Situated in a luxury New York apartment with barely any time to get to know each other, the “Smiths” are given missions of escalating danger: delivering explosives, abducting art collectors, rescuing kidnapped billionaires, protecting human assets from assassination. Perhaps eventually they will need to target each other.
As they trot around the world from assignment to assignment, unsurprisingly, they develop romantic chemistry. Reverting to the original show’s premise allows Glover and series co-creator Francesca Sloane to explore the mechanics of a reverse-engineered relationship: they start off married then get to decide whether they love each other.
Each of the series’ eight episodes presents some microcosmic challenge that represents a real hurdle in a marriage. Do we want kids? Do we go to couples’ therapy? Do we buy property together? Do we stay faithful?
This alone makes the new “Mr. & Mrs. Smith” a more substantive project than the famous, frivolous movie. But it’s not the most interesting thing happening; the show is also low-key one of the darkest workplace comedies I’ve ever seen.
Granted, it’s not set in an office. John and Jane’s workplace is basically anywhere they’re summoned.
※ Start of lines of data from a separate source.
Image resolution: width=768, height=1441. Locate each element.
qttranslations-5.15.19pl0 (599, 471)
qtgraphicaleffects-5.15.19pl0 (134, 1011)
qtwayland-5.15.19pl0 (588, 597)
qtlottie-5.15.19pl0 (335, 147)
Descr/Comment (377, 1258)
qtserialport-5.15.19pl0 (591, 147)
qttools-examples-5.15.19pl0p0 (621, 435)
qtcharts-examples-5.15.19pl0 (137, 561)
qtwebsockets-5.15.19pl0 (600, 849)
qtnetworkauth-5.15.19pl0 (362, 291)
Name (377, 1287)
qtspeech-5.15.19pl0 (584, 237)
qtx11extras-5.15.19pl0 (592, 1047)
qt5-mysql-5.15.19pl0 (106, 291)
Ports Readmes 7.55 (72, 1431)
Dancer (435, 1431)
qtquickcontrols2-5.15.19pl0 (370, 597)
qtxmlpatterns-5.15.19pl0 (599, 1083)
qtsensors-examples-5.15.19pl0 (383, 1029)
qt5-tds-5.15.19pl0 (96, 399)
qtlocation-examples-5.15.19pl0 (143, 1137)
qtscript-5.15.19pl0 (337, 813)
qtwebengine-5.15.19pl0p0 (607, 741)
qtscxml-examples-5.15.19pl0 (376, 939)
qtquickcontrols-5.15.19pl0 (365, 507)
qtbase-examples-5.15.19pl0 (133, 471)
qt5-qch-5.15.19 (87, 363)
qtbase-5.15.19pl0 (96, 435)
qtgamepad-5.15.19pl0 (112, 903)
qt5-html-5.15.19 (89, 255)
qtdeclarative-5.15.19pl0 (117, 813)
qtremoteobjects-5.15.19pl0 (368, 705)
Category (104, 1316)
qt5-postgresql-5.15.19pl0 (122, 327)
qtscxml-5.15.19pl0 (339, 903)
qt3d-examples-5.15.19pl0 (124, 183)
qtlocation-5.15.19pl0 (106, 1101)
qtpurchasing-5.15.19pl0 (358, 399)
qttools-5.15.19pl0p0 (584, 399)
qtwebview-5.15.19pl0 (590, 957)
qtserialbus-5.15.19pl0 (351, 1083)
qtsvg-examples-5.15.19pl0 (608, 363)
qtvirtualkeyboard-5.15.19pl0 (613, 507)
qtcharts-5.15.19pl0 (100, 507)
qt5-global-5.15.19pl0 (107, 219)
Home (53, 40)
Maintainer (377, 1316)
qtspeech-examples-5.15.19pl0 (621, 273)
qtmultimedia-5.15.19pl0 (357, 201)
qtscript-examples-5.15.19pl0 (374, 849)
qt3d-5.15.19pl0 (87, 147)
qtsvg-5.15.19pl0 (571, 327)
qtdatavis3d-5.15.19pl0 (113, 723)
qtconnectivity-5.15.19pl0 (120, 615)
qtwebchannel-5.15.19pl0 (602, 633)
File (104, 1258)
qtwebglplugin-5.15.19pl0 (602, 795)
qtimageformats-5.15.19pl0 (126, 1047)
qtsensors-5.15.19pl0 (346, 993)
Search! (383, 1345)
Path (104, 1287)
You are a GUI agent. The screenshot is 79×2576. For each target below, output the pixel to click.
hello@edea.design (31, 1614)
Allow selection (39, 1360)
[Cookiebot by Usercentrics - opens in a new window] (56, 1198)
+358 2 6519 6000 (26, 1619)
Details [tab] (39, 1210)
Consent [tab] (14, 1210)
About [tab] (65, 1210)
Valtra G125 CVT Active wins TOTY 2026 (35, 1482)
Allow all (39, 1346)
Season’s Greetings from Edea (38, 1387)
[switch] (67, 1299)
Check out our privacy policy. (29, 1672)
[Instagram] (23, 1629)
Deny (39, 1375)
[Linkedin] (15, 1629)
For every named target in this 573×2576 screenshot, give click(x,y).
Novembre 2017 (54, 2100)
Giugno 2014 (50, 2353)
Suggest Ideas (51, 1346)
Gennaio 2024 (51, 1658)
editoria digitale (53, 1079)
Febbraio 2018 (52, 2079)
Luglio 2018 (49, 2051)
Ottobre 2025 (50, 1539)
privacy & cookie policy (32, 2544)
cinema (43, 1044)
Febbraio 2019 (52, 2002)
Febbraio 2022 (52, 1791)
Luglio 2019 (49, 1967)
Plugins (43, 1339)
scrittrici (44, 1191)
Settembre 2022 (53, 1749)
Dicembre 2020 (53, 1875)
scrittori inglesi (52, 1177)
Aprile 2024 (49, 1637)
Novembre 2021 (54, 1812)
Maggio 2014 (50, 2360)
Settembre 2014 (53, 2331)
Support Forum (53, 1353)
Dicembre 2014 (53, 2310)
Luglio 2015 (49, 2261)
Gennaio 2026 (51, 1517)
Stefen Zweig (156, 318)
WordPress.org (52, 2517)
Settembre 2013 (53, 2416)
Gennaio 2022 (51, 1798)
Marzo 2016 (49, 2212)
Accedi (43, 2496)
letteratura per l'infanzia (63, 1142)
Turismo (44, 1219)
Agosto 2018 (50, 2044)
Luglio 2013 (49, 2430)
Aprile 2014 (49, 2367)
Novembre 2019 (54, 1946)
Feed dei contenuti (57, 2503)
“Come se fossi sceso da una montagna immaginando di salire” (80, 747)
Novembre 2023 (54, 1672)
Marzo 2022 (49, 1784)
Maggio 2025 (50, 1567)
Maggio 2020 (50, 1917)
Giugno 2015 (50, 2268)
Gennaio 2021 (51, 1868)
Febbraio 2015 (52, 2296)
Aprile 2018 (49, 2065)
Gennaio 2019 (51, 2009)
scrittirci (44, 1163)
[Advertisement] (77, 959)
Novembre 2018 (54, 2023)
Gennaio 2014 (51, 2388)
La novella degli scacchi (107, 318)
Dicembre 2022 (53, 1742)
Their job is an extreme, and in some ways appealing, version of digitally nomadic gig work, finding them jet-setting around the world and performing isolated hyper-specific (if often violent) tasks in exchange for significant material rewards.
They receive instructions via an online chat presence known to them only as “Hihi.” They know nothing about the company they work for or what larger purpose, if any, their missions serve. They are free to find purpose in the work, or not. They can step over each other to advance if they so choose.
Before long it becomes clear why their aliases are so comically generic. They cross paths with another couple of “Smiths” who work for the same company — played by Wagner Moura and Parker Posey — and discover precisely how replaceable they are.
Our John and Jane remain safe, secure and well-compensated as long as they are discrete, competent and compliant. But the minute their usefulness is in doubt, they experience the company’s unconventional HR process, which involves a lot of automatic gunfire.
The Smiths’ professional journey literalizes millennial economic dread in timely ways, raising but not answering questions we should all be asking. Is a job ever anything besides transactional? Is it possible to derive meaning from work while knowing you’re merely an expendable cog? Is “meaning” something we should expect work to provide?
Dangerous or not, the Smiths’ career choices will make sense to people who came of age during the Great Recession and understand that many of the work-life assumptions normalized in the 20th century — upward mobility, reciprocal company loyalty, middle-class stability, a comfortable retirement — have been illusions for longer than they were ever real.